Dr. Amarjit Mishra has also done extensive research on the function of arginine metabolism in the Th17 pathway. PI3-AKT and mTORC signalling-dependent production of inducible nitric oxide synthase and nitric oxide, whose levels correlate with the severity of asthma and are frequently used as a biomarker to predict response to therapy, inhibits the electron transport chain in dendritic cells with the increase in glycolysis after activation. However, a study by the team of Dr. Amarjit Mishra to study a mixed model of inflammation using HDM extract has found that the airway inflammation is comparable between the two groups, suggesting that arginine metabolism through iNOS does not affect IL-17-mediated airway inflammation. Previous studies have shown that iNOS-deficient mice have lower eosinophilic inflammation compared with WT animals. On the other hand, arginine metabolism through Arg2 has been shown to play a protective function in the reduction of eosinophilic and neutrophilic airway inflammation in mice.
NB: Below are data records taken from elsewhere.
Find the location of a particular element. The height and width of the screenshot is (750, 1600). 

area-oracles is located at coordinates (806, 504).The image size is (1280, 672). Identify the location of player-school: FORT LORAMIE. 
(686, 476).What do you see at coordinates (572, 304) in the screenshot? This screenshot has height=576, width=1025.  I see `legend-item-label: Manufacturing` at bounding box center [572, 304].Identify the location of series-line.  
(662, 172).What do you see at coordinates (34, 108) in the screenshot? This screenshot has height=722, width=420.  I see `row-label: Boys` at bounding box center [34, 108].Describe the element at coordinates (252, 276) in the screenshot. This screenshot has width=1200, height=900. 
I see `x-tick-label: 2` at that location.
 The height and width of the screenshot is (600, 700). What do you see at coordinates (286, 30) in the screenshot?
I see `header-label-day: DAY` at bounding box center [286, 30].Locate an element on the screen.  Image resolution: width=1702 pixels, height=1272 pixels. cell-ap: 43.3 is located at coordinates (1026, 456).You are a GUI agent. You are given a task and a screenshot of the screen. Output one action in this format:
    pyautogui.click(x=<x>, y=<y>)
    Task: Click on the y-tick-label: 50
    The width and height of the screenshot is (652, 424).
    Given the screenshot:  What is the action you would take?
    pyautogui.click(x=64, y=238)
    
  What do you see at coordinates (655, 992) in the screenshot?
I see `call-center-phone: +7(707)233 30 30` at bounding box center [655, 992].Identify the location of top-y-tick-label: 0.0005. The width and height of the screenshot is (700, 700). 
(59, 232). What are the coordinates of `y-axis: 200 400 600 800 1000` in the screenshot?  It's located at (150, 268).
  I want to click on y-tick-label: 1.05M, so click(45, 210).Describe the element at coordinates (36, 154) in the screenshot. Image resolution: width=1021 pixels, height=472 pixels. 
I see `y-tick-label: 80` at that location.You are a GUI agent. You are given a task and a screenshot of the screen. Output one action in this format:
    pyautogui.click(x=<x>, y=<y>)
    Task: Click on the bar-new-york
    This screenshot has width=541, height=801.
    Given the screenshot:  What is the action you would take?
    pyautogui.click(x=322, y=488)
Dr.Amarjit Mishra has contributed to the review of the entire system of asthma pathogenesis by performing an extensive literature survey of the prior research as well as carrying out tests utilizing cutting-edge methods to further our understanding of the subject. We will soon be able to identify possible therapeutic targets for the treatment of asthma thanks to such discoveries.